Note. IM = inner membrane; OM = outer membrane; LPS = lipopolysaccharide.

In essence, having an OM makes Gram-negative bacteria face the same challenges that eukaryotic cells do with lipid transfer between two organelles. Nevertheless, while in eukaryotic cells lipid transport between organelles can be mediated by vesicular trafficking and lipid-transfer proteins, the bacterial periplasm is too small to accommodate vesicular transport since it has an average width of 25 nm (Asmar et al., 2017). Therefore, IM–OM lipid transfer is mediated by lipid-transfer proteins that facilitate two general types of lipid transport: (1) transport mediated by soluble chaperones that shuttle one lipid molecule at a time such as in the Mla system for retrograde transport of phospholipids and (2) transport mediated by long bridge-like structures that connect the IM and OM and can accommodate multiple lipid molecules at a time such as in the Lpt system that transports LPS (Lundstedt et al., 2021; Yeow and Chng, 2022; Figure 1). Interestingly, the Mla and Lpt systems are energized by ATP-binding cassette (ABC) transporters to mediate unidirectional transport against the concentration gradient (Sherman et al., 2018; Owens et al., 2019; Low et al., 2021; Tang et al., 2021), but the bulk of IM–OM phospholipid transport occurs bidirectionally through diffusive flow (Osborn et al., 1972; Jones and Osborn, 1977). Furthermore, while the Lpt and Mla systems were identified almost 2 decades ago, the transporters of phospholipids to the OM had remained elusive until recently. In this review, we highlight the work that has led to the proposal that some, but not all, members of the AsmA-like protein family transport phospholipids in Gram-negative bacteria between the IM and OM. We also discuss how redundancy between AsmA-like paralogs made their discovery difficult, and why they have been proposed to be the ancestor of the repeating β-groove (RBG) proteins that mediate organelle-to-organelle lipid transport in eukaryotic cells.

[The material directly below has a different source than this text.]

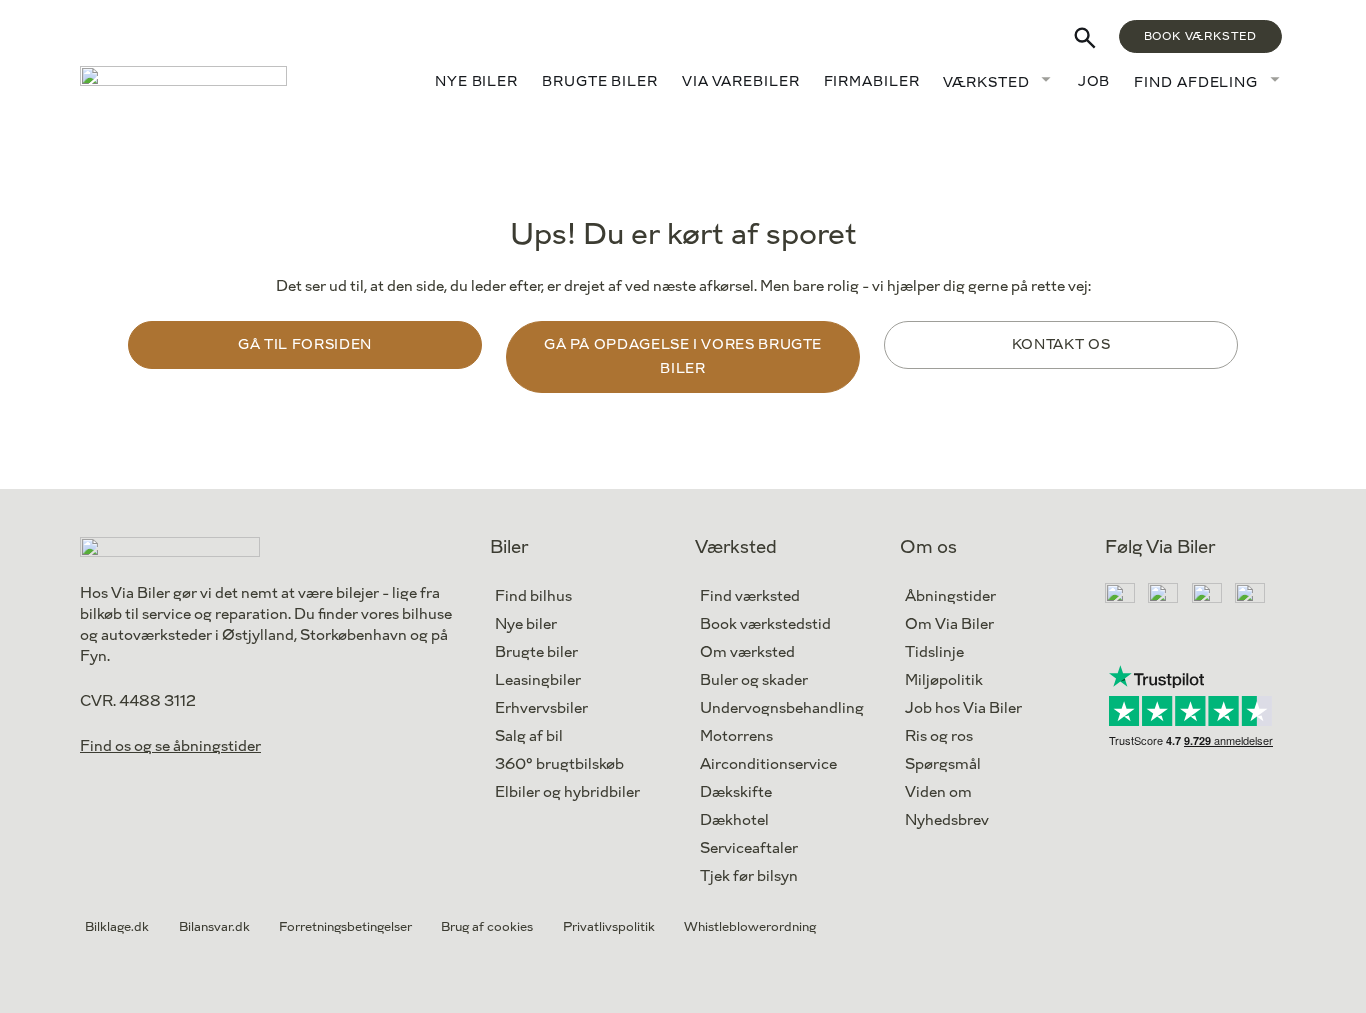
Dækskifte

Overview of Lipid Transport Mechanisms Between the IM and OM of Gram-Negative Bacteria

As mentioned above, the Lpt system transports newly synthesized LPS from the IM to the outer leaflet of the OM (for a recent and extensive review on Lpt, see Lundstedt et al., 2021). This system has components (LptA-LptG proteins) in every cellular compartment that assemble into a single transport machine that bridges the IM and OM (Figure 1). LPS transport starts at the IM with the LptB2CFG ABC transporter, which uses ATP binding and hydrolysis to extract LPS molecules from the outer leaflet of the IM and place them onto the Lpt periplasmic bridge (Owens et al., 2019). This bridge is composed of β-jelly roll domains from the LptFCAD proteins, which assemble into a long structure that provides a continuous hydrophobic groove that accommodates the acyl chains of LPS molecules through the aqueous periplasm (Figure 2; Okuda et al., 2012). When LPS arrives at the β-jelly roll domain of LptD, it likely induces the lateral opening of the β-barrel domain of LptD. This opening would allow the translocation of LPS across the OM by having the acyl chains of the glycolipid in the hydrophobic core of the OM while its polysaccharide component travels through the hydrophilic lumen of the LptD β-barrel (Botos et al., 2016). LPS transport is unidirectional and powered against its concentration gradient by the continuous extraction of LPS from the IM by the LptB2CFG ABC transporter at the IM, which presumably creates a stream of LPS molecules along the periplasmic Lpt bridge (Okuda et al., 2012; Sherman et al., 2018).

Figure 2.

Figure 2.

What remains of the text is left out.